10

I've touched a Teradata. I've never touched hadoop, but since yesterday, I am doing some research on that. By description of both, they seem quite interchangable, but in some papers it is written that they serve for different purposes. But all I found is vague. I am confused.

Has anybody experience with both of them? What is the serious difference between them?
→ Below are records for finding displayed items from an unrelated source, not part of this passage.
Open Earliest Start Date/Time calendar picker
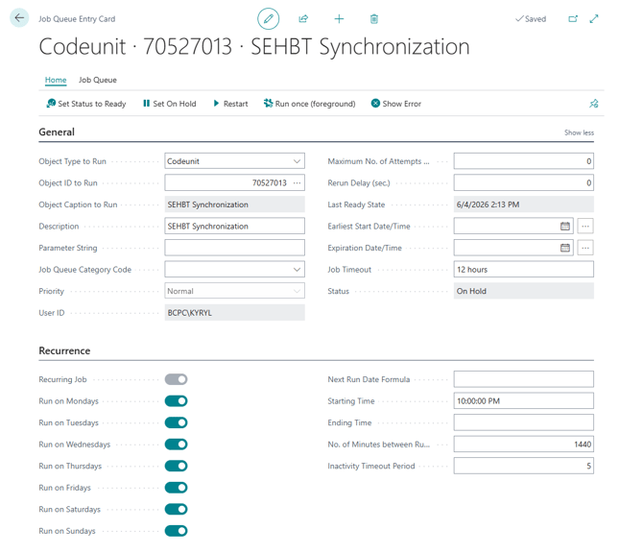This screenshot has height=553, width=643. point(565,226)
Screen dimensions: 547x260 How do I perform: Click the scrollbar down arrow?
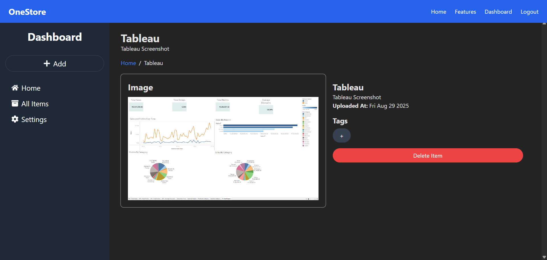[544, 257]
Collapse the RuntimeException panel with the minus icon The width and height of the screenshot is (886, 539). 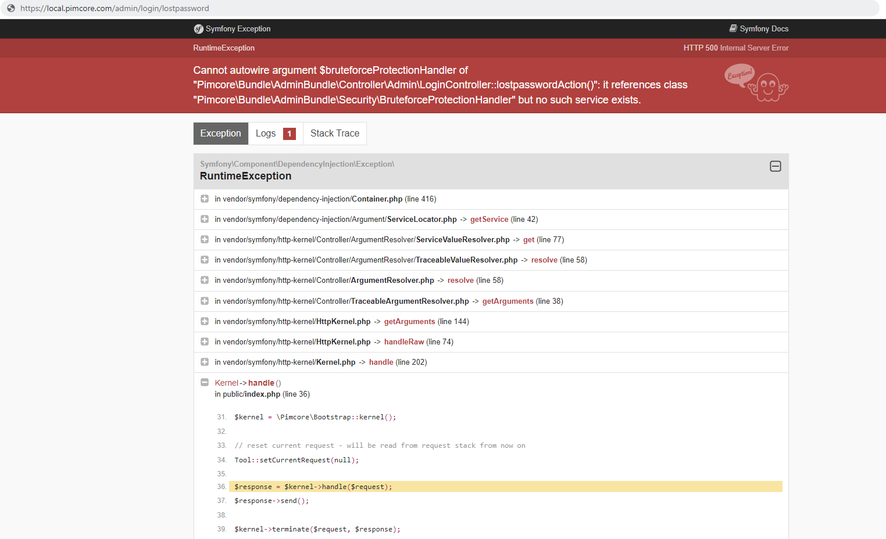[x=776, y=166]
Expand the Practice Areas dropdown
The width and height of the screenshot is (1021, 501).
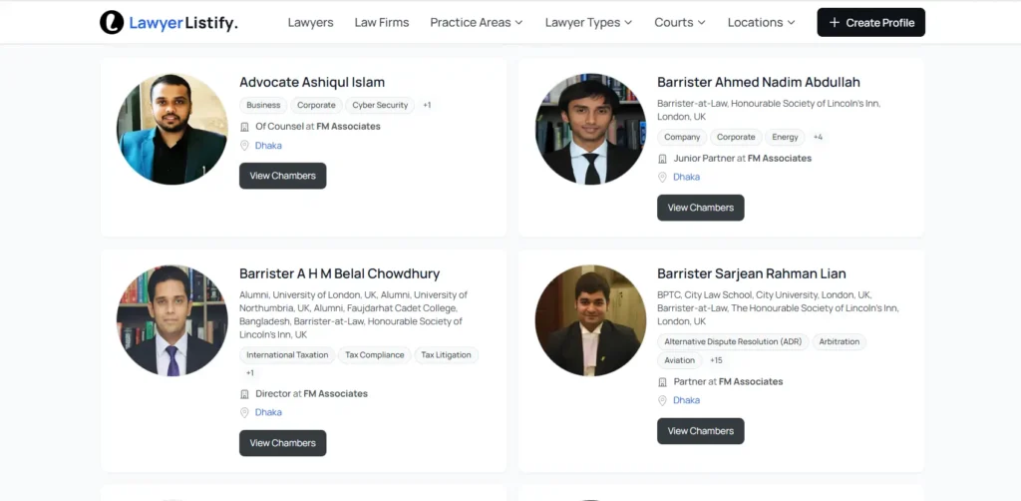(x=477, y=22)
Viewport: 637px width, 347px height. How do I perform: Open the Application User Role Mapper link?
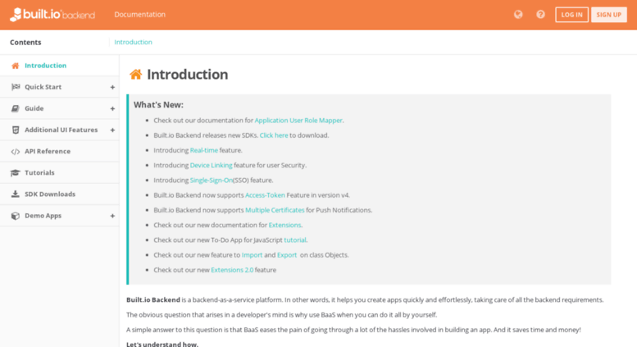[298, 121]
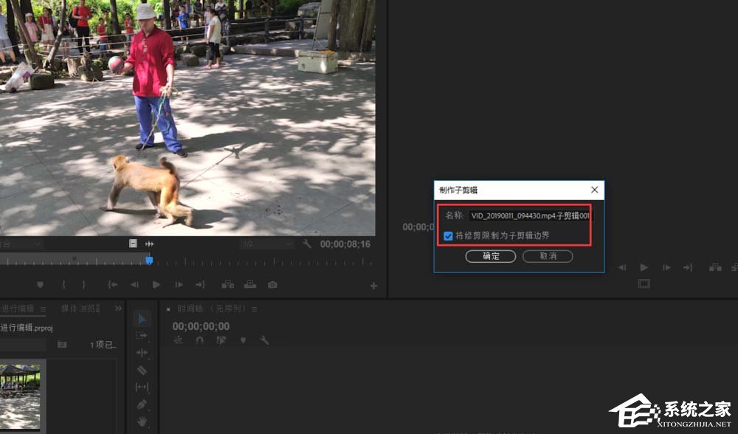Select the Track Select Forward tool
The image size is (738, 434).
142,336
Simple Example: I want to build ETL which will transform billions rows of raw data and organize them to DWH. Then do some resources expensive analysis on them. Why use TD? Why Hadoop? or why not?

Brian Tompsett - 汤莱恩
  • 5,753
  • 72
  • 57
  • 129
John
  • 503
  • 2
  • 10
  • 25
  • 1
    Is your raw data structured or unstructured? What is the arrival rate of this data? Can you explain what expensive analysis means? What is your service level expectation for this analysis to be completed within? Does your company have an existing base of individuals with skills in SQL, R, SAS, and/or predictive modeling? There are significant differences between the two. It boils down to understanding whether your business problem can be solved by the traditional RDBMS paradigm from data modeling -> ETL -> Analytics with SQL or if you need something more that MapReduce can provide. – Rob Paller Feb 01 '13 at 14:51
  • Raw data are structured. Arrival rate is every day couple big chunks of data. Expensive analysis: CPU expensive with some query expensive prearrangement of the data (an ETL of structured data to abstract data for algorithms we can say), but these analyses will run outside in some specific applications, so it is not relevant. But the essence of my question is: Teradata is really expensive. Can I substitute Teradata by Hadoop in industries like banking with the possibility of the same performance, without serious risks(additional costs of implementation or even some unpredictable failure etc)? – John Feb 01 '13 at 16:21
  • They both play along. There are areas where Teradata is recommended and areas where Hadoop is. Teradata is now moving to a [Unified Architecture](http://www.teradata.com/newsrelease.aspx?id=20511) so both Hadoop and Teradata can be integrated and can complement each other. – Raniendu Singh Feb 13 '13 at 09:57

4 Answers4

9

I think this article titled 'MapReduce and Parallel DBMSs: Friends or Foes' does quite a good job describing the situations where each technology works best. In a nutshell, Hadoop is excellent for storing unstructured data and running parallel transformations to 'sanitize' incoming data, where DBMSs excel at executing complex queries quickly.

ryanbwork
  • 2,123
  • 12
  • 12
4

Hadoop, Hadoop with Extensions, RDBMS Feature/Property Comparison

I am not an expert in this area, but in the coursera.com course, Introduction to Data Science, there is a lecture titled: Comparing MapReduce and Databases as well as a lecture on Parallel databases within the map reduce section of the course.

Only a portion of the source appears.